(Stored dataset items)
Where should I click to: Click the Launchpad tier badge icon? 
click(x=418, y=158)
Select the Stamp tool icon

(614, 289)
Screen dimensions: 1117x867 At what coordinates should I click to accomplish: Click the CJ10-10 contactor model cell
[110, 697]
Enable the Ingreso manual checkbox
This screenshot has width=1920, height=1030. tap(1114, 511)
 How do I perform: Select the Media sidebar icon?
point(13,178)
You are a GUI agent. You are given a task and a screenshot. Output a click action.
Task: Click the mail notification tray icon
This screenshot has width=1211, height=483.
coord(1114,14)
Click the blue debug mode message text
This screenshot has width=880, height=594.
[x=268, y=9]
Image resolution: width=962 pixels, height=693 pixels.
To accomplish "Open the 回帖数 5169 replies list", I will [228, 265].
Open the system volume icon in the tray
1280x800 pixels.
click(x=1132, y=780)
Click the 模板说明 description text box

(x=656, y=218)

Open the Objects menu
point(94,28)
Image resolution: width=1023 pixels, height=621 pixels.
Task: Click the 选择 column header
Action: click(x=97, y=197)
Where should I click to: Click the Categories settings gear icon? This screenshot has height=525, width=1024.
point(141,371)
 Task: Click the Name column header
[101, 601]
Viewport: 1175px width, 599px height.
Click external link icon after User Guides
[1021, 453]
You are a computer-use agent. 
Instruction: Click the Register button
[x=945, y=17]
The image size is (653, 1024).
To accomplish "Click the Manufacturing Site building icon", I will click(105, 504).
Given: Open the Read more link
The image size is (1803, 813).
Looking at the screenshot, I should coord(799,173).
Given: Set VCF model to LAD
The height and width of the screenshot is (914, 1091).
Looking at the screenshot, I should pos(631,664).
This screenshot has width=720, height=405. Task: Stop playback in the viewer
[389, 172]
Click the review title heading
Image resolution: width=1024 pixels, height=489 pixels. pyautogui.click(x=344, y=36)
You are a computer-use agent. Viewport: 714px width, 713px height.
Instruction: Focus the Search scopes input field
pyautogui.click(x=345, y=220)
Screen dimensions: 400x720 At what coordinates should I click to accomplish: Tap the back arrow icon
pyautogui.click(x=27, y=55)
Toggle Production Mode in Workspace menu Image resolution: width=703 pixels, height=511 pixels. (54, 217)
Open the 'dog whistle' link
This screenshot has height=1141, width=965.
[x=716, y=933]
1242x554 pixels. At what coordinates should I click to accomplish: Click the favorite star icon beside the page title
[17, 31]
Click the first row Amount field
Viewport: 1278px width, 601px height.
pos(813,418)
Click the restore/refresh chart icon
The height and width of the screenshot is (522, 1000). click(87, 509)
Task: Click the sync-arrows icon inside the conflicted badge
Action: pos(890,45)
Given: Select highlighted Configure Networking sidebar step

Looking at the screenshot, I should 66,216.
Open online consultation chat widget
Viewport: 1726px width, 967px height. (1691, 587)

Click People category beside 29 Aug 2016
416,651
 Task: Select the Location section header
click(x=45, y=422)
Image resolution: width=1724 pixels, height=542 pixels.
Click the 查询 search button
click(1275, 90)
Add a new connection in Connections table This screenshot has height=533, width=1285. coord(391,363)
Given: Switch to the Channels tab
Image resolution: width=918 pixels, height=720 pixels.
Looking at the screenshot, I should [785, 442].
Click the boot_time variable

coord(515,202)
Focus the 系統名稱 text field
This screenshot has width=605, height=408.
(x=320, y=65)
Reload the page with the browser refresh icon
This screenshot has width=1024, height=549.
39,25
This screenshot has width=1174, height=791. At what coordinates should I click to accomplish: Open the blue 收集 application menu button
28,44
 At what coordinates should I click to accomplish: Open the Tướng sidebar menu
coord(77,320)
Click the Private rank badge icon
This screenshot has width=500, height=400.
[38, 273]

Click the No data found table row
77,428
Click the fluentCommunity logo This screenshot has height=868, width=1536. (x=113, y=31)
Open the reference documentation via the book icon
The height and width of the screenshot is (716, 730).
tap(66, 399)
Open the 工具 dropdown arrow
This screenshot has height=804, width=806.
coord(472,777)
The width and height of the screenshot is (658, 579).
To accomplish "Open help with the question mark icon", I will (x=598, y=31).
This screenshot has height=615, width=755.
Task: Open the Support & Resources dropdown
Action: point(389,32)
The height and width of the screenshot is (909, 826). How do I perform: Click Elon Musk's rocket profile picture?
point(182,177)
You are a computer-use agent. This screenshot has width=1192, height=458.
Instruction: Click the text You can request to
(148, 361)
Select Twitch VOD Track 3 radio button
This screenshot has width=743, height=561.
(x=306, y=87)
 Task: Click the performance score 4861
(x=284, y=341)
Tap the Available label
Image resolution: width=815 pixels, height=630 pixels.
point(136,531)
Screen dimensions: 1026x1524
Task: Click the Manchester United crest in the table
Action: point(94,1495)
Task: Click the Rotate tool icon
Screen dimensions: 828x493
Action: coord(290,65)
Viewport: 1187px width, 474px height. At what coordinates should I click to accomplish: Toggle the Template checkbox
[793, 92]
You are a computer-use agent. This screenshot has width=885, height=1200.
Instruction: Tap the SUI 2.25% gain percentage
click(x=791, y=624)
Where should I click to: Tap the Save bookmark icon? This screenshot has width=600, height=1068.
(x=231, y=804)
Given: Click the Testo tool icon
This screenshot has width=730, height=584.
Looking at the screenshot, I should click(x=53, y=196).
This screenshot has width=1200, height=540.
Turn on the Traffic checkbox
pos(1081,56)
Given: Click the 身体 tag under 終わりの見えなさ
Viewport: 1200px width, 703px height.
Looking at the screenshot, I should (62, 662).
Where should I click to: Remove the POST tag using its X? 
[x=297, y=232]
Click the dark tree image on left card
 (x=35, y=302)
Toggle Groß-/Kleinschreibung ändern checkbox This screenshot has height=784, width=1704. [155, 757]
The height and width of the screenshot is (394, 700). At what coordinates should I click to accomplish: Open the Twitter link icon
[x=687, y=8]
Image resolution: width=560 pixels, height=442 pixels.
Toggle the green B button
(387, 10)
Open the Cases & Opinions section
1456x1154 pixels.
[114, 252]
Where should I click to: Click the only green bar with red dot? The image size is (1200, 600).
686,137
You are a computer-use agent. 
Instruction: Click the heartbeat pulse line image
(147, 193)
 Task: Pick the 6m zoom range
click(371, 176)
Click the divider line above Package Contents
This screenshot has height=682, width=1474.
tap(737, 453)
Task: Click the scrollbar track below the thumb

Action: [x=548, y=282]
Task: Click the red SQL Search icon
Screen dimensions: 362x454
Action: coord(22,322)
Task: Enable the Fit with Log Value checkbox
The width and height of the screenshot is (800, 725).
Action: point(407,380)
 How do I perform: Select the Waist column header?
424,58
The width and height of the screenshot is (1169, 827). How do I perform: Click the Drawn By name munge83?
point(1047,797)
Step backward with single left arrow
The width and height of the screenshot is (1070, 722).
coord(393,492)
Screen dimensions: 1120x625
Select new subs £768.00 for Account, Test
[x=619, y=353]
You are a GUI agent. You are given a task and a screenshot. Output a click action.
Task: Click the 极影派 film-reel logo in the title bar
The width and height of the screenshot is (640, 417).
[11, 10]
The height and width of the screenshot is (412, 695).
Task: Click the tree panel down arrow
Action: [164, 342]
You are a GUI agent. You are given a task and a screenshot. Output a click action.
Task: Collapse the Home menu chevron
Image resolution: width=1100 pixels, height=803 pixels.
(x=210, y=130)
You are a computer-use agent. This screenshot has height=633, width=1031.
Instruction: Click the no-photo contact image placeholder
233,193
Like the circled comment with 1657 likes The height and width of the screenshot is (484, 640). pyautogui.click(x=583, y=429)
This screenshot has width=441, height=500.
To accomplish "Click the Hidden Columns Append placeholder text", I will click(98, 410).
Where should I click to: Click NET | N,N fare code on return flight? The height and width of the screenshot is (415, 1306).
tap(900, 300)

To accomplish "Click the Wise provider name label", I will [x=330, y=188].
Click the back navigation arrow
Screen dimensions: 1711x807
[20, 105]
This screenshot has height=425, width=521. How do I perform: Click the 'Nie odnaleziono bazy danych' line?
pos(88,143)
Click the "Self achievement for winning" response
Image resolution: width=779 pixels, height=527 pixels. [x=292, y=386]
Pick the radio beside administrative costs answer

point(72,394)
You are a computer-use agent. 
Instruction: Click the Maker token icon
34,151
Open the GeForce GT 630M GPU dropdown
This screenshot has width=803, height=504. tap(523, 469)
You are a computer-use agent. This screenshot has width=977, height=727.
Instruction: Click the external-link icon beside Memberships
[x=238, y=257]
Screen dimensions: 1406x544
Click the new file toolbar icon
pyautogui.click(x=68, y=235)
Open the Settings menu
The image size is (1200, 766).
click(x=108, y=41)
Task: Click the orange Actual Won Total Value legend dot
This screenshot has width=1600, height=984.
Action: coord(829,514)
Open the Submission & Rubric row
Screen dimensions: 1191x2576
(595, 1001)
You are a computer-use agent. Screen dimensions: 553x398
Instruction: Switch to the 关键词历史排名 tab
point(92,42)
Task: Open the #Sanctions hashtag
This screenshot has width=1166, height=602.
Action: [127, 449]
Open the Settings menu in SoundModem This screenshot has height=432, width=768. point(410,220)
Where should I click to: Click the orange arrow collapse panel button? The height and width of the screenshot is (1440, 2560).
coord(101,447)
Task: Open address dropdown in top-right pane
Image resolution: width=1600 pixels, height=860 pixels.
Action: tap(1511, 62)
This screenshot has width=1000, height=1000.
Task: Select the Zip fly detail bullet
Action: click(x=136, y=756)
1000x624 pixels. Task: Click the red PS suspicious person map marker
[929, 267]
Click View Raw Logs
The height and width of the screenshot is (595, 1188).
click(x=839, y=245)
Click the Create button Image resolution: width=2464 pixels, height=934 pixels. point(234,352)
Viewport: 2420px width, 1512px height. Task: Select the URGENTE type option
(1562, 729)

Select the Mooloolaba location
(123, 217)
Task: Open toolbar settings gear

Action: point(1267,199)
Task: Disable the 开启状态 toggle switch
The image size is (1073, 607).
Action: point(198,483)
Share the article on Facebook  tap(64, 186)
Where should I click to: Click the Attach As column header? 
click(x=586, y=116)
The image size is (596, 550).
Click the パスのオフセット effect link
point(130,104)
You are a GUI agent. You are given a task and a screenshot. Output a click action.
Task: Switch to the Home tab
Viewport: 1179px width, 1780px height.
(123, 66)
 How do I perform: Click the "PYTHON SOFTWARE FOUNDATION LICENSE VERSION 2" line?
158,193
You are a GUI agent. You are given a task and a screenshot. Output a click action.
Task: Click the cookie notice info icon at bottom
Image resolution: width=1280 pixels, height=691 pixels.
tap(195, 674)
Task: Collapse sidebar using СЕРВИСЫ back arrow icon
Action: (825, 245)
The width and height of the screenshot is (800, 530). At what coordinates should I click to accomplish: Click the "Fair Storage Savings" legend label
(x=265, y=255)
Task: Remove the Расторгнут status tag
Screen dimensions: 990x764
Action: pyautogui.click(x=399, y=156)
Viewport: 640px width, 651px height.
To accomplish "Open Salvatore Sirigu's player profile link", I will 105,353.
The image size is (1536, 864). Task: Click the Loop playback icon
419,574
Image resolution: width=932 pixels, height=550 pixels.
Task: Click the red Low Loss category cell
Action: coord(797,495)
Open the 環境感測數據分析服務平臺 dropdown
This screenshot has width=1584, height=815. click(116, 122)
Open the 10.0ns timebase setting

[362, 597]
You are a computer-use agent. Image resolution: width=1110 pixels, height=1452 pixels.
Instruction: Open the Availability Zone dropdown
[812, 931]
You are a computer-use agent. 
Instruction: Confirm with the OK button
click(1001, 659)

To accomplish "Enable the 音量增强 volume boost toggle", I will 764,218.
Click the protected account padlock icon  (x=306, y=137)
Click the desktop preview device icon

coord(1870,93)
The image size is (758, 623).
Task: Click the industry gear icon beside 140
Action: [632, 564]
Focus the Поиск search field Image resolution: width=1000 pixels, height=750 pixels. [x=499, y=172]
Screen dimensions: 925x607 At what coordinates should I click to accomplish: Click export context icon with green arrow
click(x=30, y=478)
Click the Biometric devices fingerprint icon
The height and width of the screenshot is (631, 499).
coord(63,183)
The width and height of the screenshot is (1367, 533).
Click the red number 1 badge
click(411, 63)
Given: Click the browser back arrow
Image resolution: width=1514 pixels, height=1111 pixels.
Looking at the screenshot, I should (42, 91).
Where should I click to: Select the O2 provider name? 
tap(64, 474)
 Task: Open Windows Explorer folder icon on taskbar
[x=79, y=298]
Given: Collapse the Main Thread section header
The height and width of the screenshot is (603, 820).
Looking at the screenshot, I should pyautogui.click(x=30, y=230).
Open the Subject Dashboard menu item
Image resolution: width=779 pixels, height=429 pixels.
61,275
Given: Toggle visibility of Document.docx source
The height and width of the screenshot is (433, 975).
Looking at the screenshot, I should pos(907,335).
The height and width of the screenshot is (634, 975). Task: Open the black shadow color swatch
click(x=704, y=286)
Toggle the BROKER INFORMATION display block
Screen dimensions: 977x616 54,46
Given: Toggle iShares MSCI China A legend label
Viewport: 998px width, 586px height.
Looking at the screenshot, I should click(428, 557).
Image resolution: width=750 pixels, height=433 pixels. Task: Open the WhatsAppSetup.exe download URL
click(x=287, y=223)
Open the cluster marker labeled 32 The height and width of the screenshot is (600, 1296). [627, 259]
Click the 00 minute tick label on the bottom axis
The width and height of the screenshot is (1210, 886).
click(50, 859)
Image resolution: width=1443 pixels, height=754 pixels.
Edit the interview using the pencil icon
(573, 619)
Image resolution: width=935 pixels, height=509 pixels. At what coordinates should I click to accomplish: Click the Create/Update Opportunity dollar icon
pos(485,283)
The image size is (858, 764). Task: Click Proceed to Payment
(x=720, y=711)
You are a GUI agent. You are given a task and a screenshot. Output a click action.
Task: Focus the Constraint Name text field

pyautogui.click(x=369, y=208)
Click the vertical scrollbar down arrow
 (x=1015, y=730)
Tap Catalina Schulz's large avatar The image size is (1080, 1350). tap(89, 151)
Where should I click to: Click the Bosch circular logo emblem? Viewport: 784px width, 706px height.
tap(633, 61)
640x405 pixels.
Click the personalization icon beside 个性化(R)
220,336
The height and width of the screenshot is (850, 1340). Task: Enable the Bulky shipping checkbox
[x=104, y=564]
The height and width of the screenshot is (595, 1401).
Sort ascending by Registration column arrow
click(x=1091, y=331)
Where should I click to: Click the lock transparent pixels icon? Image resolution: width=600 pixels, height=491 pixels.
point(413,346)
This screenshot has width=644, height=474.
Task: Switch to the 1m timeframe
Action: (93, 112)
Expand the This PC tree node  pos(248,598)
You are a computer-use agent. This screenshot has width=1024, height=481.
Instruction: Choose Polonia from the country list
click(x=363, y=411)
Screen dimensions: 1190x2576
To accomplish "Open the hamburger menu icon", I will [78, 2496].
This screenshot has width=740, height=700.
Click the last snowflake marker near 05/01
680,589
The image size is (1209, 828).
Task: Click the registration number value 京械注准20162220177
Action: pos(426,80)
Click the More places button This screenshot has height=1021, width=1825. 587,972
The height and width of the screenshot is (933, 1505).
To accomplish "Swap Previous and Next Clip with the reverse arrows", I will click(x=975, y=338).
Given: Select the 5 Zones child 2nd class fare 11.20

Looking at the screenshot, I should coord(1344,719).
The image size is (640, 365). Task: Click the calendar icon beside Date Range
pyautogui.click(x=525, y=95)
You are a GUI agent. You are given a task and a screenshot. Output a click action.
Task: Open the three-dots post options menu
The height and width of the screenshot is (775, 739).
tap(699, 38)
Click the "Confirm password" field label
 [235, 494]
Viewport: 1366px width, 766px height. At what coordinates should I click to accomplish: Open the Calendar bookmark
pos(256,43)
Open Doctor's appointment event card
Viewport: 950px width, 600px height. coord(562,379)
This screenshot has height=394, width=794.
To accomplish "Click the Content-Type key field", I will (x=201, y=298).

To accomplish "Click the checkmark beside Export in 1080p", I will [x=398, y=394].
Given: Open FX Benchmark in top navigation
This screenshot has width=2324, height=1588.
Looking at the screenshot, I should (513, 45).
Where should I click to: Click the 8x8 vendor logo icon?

| Task to carry out |
Retype exactly the lines of the data above that fall between the line with "How do I perform: Select the Media" and the line with "Viewport: 1175px width, 599px height.", inclusive, and add nothing.

| Answer to this task |
 How do I perform: Select the Media sidebar icon?
point(13,178)
You are a GUI agent. You are given a task and a screenshot. Output a click action.
Task: Click the mail notification tray icon
This screenshot has width=1211, height=483.
coord(1114,14)
Click the blue debug mode message text
This screenshot has width=880, height=594.
[x=268, y=9]
Image resolution: width=962 pixels, height=693 pixels.
To accomplish "Open the 回帖数 5169 replies list", I will [228, 265].
Open the system volume icon in the tray
1280x800 pixels.
click(x=1132, y=780)
Click the 模板说明 description text box

(x=656, y=218)

Open the Objects menu
point(94,28)
Image resolution: width=1023 pixels, height=621 pixels.
Task: Click the 选择 column header
Action: click(x=97, y=197)
Where should I click to: Click the Categories settings gear icon? This screenshot has height=525, width=1024.
point(141,371)
 Task: Click the Name column header
[101, 601]
Viewport: 1175px width, 599px height.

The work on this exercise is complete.